▶ **What you will do**: Copy the records from the line with "Task: Click the Kelly" through the end of the records, substituting "Preferences" for "Settings" and changing nothing else.
───
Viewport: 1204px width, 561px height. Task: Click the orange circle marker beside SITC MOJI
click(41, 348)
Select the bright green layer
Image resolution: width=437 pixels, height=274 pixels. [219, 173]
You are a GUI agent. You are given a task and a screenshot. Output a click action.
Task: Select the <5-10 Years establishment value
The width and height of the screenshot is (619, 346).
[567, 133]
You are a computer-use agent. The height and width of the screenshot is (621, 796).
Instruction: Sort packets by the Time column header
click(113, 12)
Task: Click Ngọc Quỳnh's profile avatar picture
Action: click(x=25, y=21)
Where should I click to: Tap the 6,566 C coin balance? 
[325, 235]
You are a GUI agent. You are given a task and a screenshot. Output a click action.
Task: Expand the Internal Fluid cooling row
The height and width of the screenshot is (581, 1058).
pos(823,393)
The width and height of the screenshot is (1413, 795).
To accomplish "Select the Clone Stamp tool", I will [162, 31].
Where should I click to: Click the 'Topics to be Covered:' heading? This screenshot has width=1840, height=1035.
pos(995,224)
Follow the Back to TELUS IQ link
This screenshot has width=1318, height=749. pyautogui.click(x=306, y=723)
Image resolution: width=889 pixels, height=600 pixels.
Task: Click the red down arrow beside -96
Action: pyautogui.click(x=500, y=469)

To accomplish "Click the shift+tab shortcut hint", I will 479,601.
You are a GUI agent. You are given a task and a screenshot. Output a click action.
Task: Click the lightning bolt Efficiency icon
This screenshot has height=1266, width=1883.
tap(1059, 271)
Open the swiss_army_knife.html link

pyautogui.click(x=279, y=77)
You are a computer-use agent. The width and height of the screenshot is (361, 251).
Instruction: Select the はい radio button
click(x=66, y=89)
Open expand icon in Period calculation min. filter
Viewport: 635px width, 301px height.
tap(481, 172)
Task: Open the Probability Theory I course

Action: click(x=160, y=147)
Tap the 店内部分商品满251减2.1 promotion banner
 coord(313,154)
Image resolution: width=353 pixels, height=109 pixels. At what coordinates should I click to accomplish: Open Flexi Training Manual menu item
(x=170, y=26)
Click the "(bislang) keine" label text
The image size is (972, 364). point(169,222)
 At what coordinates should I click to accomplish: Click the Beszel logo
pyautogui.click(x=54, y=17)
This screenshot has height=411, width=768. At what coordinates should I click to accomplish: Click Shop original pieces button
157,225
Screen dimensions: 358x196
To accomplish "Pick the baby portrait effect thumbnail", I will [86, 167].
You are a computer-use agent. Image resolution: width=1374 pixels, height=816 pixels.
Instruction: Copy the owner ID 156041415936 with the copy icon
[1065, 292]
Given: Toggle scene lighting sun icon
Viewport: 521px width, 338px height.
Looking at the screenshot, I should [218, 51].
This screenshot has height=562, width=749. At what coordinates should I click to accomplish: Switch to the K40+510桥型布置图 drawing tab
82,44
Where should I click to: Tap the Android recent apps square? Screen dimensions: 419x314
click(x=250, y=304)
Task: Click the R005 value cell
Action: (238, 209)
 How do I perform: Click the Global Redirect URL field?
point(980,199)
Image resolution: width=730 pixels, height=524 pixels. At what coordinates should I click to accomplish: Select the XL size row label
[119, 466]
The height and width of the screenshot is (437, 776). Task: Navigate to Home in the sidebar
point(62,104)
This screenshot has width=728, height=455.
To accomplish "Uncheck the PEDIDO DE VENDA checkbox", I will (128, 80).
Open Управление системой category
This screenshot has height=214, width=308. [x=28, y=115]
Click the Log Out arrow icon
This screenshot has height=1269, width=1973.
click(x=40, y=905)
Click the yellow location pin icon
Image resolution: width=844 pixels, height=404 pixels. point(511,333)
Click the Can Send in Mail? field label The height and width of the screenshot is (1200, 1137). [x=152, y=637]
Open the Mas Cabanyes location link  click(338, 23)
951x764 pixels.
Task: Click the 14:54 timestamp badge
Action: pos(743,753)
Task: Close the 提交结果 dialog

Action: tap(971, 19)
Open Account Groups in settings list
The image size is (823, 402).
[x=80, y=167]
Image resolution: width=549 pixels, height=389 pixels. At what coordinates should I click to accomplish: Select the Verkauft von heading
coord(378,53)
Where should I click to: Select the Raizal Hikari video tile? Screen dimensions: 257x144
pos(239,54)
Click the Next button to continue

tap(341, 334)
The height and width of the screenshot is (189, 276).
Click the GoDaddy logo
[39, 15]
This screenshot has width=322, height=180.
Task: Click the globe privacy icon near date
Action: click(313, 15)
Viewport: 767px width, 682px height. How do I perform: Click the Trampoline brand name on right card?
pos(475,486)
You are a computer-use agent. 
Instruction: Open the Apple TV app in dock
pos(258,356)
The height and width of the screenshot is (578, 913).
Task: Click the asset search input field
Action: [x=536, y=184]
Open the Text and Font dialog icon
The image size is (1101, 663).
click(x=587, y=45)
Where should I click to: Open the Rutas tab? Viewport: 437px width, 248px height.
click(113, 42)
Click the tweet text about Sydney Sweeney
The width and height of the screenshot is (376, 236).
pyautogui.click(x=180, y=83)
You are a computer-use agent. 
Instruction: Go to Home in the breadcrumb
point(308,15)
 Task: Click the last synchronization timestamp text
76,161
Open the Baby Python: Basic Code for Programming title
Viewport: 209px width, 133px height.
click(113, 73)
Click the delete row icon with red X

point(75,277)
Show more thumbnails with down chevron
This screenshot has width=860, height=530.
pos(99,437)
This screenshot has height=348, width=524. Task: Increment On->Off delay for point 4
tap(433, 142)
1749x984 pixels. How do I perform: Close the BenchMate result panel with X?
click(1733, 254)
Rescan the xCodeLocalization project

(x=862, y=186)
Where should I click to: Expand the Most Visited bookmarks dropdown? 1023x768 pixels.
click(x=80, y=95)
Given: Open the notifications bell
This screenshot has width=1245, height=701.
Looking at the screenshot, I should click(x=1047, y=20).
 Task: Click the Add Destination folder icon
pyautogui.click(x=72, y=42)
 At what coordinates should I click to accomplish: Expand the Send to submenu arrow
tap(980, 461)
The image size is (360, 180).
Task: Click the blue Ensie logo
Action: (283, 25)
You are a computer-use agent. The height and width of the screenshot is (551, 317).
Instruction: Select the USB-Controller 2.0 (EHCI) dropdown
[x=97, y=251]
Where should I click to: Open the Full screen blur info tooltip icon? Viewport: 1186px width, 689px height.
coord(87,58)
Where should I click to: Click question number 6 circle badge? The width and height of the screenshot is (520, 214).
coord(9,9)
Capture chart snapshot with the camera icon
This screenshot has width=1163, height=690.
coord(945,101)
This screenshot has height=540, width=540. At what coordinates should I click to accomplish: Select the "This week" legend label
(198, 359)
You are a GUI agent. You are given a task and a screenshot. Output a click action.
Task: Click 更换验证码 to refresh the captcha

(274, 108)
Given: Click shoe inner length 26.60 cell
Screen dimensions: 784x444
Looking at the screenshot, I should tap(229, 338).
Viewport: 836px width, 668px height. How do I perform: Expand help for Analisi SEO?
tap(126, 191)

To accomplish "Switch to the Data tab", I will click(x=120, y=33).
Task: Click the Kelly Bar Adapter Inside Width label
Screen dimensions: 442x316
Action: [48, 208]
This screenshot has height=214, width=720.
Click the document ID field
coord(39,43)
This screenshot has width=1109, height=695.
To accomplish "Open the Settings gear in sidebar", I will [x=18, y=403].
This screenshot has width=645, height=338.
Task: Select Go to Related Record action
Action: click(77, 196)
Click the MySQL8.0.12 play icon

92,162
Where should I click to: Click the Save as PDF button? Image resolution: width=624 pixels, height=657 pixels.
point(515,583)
───
▶ **Solution to this problem**:
Task: Click the Kelly Bar Adapter Inside Width label
Screen dimensions: 442x316
Action: [48, 208]
This screenshot has height=214, width=720.
Click the document ID field
coord(39,43)
This screenshot has width=1109, height=695.
To accomplish "Open the Preferences gear in sidebar", I will [x=18, y=403].
This screenshot has width=645, height=338.
Task: Select Go to Related Record action
Action: click(77, 196)
Click the MySQL8.0.12 play icon

92,162
Where should I click to: Click the Save as PDF button? Image resolution: width=624 pixels, height=657 pixels.
point(515,583)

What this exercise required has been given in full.